■ **What this task involves**:
Of the entries below, return exactly those lines that fall between the one containing "This screenshot has width=788, height=574." and the one containing "Select article number 3477369", the two end lines included.

(Dataset records)

========================

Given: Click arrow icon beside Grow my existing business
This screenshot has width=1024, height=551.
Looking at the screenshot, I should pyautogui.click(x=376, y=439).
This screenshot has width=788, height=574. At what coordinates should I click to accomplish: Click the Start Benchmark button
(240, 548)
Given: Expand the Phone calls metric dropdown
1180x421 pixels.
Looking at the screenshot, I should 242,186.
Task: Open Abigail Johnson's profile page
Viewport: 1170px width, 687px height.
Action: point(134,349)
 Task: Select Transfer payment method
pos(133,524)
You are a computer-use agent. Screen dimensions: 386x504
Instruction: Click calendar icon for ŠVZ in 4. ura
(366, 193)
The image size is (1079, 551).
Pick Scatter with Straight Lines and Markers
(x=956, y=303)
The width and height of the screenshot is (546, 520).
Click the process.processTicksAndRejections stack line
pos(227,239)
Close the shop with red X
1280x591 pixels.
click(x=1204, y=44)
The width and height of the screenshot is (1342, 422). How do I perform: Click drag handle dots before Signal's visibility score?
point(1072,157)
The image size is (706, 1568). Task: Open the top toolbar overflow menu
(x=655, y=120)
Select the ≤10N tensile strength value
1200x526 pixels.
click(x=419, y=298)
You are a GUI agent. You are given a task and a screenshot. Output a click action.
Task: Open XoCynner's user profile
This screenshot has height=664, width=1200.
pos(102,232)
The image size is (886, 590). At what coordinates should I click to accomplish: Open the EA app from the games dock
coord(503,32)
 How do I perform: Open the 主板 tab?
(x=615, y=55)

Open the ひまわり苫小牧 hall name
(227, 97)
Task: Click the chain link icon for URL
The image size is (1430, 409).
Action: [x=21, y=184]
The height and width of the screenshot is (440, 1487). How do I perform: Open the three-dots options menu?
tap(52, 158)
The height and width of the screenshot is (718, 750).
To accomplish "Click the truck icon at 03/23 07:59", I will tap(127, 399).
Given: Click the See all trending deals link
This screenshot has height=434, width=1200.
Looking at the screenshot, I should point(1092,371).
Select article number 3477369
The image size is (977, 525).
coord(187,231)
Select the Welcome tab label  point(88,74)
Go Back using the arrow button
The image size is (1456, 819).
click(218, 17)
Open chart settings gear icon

========================

■ **Answer to the exercise**:
This screenshot has width=788, height=574. At what coordinates should I click to accomplish: Click the Start Benchmark button
(240, 548)
Given: Expand the Phone calls metric dropdown
1180x421 pixels.
Looking at the screenshot, I should 242,186.
Task: Open Abigail Johnson's profile page
Viewport: 1170px width, 687px height.
Action: point(134,349)
 Task: Select Transfer payment method
pos(133,524)
You are a computer-use agent. Screen dimensions: 386x504
Instruction: Click calendar icon for ŠVZ in 4. ura
(366, 193)
The image size is (1079, 551).
Pick Scatter with Straight Lines and Markers
(x=956, y=303)
The width and height of the screenshot is (546, 520).
Click the process.processTicksAndRejections stack line
pos(227,239)
Close the shop with red X
1280x591 pixels.
click(x=1204, y=44)
The width and height of the screenshot is (1342, 422). How do I perform: Click drag handle dots before Signal's visibility score?
point(1072,157)
The image size is (706, 1568). Task: Open the top toolbar overflow menu
(x=655, y=120)
Select the ≤10N tensile strength value
1200x526 pixels.
click(x=419, y=298)
You are a GUI agent. You are given a task and a screenshot. Output a click action.
Task: Open XoCynner's user profile
This screenshot has height=664, width=1200.
pos(102,232)
The image size is (886, 590). At what coordinates should I click to accomplish: Open the EA app from the games dock
coord(503,32)
 How do I perform: Open the 主板 tab?
(x=615, y=55)

Open the ひまわり苫小牧 hall name
(227, 97)
Task: Click the chain link icon for URL
The image size is (1430, 409).
Action: [x=21, y=184]
The height and width of the screenshot is (440, 1487). How do I perform: Open the three-dots options menu?
tap(52, 158)
The height and width of the screenshot is (718, 750).
To accomplish "Click the truck icon at 03/23 07:59", I will tap(127, 399).
Given: Click the See all trending deals link
This screenshot has height=434, width=1200.
Looking at the screenshot, I should point(1092,371).
Select article number 3477369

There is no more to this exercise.